Predicting Teratoma in the Retroperitoneum in Men Undergoing Post-Chemotherapy Retroperitoneal Lymph Node Dissection
- Additional Document Info
- View All
PURPOSE: The biological potential of teratoma remains unpredictable, therefore identifying its presence in the retroperitoneum remains important. We evaluated patients undergoing post-chemotherapy retroperitoneal lymph node dissection for nonseminomatous germ cell tumors to determine predictors of teratomatous elements in the retroperitoneum.
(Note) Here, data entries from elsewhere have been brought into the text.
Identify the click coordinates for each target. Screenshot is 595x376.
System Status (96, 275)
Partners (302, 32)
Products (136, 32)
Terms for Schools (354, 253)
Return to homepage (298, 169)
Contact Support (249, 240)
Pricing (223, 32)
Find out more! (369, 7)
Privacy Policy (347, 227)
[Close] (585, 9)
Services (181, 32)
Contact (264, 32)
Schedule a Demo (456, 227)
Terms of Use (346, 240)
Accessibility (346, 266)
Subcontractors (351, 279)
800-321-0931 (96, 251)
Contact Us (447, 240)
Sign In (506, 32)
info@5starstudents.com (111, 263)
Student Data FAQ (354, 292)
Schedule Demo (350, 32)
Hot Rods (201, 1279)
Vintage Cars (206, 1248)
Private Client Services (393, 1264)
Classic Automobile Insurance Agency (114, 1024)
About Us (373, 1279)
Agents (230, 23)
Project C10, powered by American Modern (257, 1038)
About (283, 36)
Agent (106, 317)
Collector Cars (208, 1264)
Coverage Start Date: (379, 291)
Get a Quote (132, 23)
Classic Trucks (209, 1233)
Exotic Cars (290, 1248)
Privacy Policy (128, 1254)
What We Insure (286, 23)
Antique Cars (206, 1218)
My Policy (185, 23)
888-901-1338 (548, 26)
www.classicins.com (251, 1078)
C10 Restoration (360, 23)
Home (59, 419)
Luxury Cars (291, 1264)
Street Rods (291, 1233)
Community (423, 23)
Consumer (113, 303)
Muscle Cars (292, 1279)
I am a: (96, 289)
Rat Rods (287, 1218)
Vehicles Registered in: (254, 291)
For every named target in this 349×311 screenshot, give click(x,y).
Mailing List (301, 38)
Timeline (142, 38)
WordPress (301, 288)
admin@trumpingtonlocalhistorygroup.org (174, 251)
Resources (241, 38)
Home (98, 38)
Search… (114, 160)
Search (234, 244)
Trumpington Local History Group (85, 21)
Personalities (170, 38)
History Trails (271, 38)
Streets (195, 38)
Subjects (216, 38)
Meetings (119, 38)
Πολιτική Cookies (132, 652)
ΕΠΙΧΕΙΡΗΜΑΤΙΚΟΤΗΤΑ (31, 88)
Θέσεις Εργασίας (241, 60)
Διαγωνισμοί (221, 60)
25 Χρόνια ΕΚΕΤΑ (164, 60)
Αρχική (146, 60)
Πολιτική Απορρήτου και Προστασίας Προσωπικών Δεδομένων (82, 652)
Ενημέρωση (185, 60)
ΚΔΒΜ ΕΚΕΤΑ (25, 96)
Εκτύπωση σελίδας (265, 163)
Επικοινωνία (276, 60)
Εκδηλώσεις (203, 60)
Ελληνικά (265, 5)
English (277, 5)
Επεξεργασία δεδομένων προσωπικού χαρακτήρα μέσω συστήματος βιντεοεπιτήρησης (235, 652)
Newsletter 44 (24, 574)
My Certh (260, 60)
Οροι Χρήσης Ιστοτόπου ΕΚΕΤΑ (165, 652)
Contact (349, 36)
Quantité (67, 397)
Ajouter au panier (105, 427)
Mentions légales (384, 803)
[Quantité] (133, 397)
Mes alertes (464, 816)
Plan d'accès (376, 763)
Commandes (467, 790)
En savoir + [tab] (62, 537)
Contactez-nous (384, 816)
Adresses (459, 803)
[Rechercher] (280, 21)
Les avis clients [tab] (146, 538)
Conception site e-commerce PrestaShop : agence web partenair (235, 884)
MATERIALS AND METHODS: We identified 532 patients from 1989 to 2003 who underwent retroperitoneal lymph node dissection following chemotherapy for nonseminomatous germ cell tumors at our institution. Multiple clinical and pathological variables were reviewed from our prospective retroperitoneal lymph node dissection database. A logistic regression model was designed based on preoperative variables to predict the presence of teratomatous elements in the retroperitoneal lymph node dissection specimen. RESULTS: Of the 532 patients in our series 450 (85%) received only induction chemotherapy and 82 (15%) required salvage chemotherapy. Teratomatous elements were identified in the orchiectomy specimen in 42% of patients. Retroperitoneal nodal pathology revealed teratomatous elements in 235 (44%) patients and only teratoma in 210 (40%) patients. By multivariate analysis testicular yolk sac tumor (p = 0.046), teratoma in the orchiectomy specimen (p <0.005), relative change in nodal size before and after chemotherapy (p <0.005), and no requirement for salvage chemotherapy (p = 0.03) were independent predictors for the presence of teratoma in the retroperitoneum. CONCLUSIONS: Teratoma remains a common histological finding in the retroperitoneal lymph nodes following chemotherapy. We have identified several pre-retroperitoneal lymph node dissection variables that predict the finding of teratoma in the retroperitoneum for men treated with chemotherapy for metastatic nonseminomatous germ cell tumors.